— start Quoted text —

I'm trying to wrap my head around the message queue model and jobs that I want to implement in a PHP app:
My goal is to offload messages / data that needs to be sent to multiple third party APIs, so accessing them doesnt slow down the client. So sending the data to a message queue is ideal.
I considered using just Gearman to hold the MQ/Jobs, but I wanted to use a Cloud Queue service like SQS or Rackspace Cloud Queues so i wouldnt have to manage the messages.
Here's a diagram of what I think I should do:
Questions:
My workers, would be written in PHP they all have to be polling the cloud queue service? that could get expensive especially when you have a lot of workers.
I was thinking maybe have 1 worker just for polling the queue, and if there are messages, notify the other workers that they have jobs, i just have to keep this 1 worker online using supervisord perhaps? is this polling method better than using a MQ that can notify? How should I poll the MQ, once every second or as fast as it can poll? and then increase the polling workers if I see it slowing down?
I was also thinking of having a single queue for all the messages, then the worker monitoring that distributes the messages to other cloud MQs depending on where they need to be processed, since 1 message might need to be processed by 2 diff workers.
Would I still need gearman to manage my workers or can I just use supervisord to spin workers up and down?
Isn't it more effective and faster to also send a notification to the main worker whenever a message is sent vs polling the MQ? I assume I would the need to use gearman to notify my main worker that the MQ has a message, so it can start checking it. or if I have 300 messages per second, this would generate 300 jobs to check the MQ?
Basically how could I check the MQ as efficiently and as effectively as possible?
Suggestions or corrections to my architecture?
My suggestions basically boil down to: Keep it simple!
With that in mind my first suggestion is to drop the DispatcherWorker. From my current understanding, the sole purpose of the worker is to listen to the MAIN queue and forward messages to the different task queues. Your application should take care of enqueuing the right message onto the right queue (or topic).
Answering your questions:
My workers, would be written in PHP they all have to be polling the cloud queue service? that could get expensive especially when you have a lot of workers.
Yes, there is no free lunch. Of course you could adapt and optimize your worker poll rate by application usage (when more messages arrive increase poll rate) by day/week time (if your users are active at specific times), and so on. Keep in mind that engineering costs might soon be higher than unoptimized polling.
Instead, you might consider push queues (see below).
I was thinking maybe have 1 worker just for polling the queue, and if there are messages, notify the other workers that they have jobs, i just have to keep this 1 worker online using supervisord perhaps? is this polling method better than using a MQ that can notify? How should I poll the MQ, once every second or as fast as it can poll? and then increase the polling workers if I see it slowing down?
This sounds too complicated. Communication is unreliable, there are reliable message queues however. If you don't want to loose data, stick to the message queues and don't invent custom protocols.

— end Quoted text —

> **Actions to take**
• a. Print the passage of the message queue thread between "Yes, there is" and "than unoptimized polling.", inclusive.
• b. Which third-party tools and hosted services does the message queue thread name? Leave out the PHP language itself.
• c. Go on with the message queue thread after its final sentence.

— start Material provided —

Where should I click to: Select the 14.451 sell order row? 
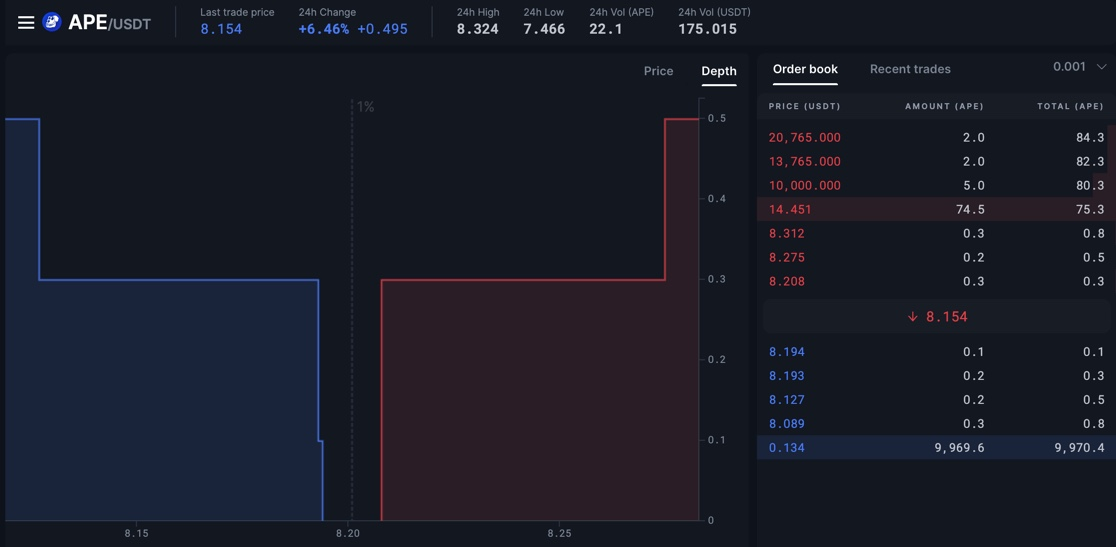tap(935, 209)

— end Material provided —

> **Per-task outputs**
• a.
Yes, there is no free lunch. Of course you could adapt and optimize your worker poll rate by application usage (when more messages arrive increase poll rate) by day/week time (if your users are active at specific times), and so on. Keep in mind that engineering costs might soon be higher than unoptimized polling.

• b. Gearman, SQS, Rackspace Cloud Queues, supervisord

• c.
I was also thinking of having a single queue for all the messages, then the worker monitoring that distributes the messages to other cloud MQs depending on where they need to be processed, since 1 message might need to be processed by 2 diff workers.
As already mentioned, the application should enqueue your message to multiple queues as needed. This keeps things simple and in place.
Would I still need gearman to manage my workers or can I just use supervisord to spin workers up and down?
There are so many message queues and even more ways to use them. In general, if you are using poll queues you'll need to keep your workers alive by yourself. If however you are using push queues, the queue service will call an endpoint specified by you. Thus you'll just need to make sure your workers are available.
Basically how could I check the MQ as efficiently and as effectively as possible?
This depends on your business requirements and the job your workers do. What time spans are critical? Seconds, Minutes, Hours, Days? If you use workers to send emails, it shouldn't take hours, ideally a couple of seconds. Is there a difference (for the user) between polling every 3 seconds or every 15 seconds?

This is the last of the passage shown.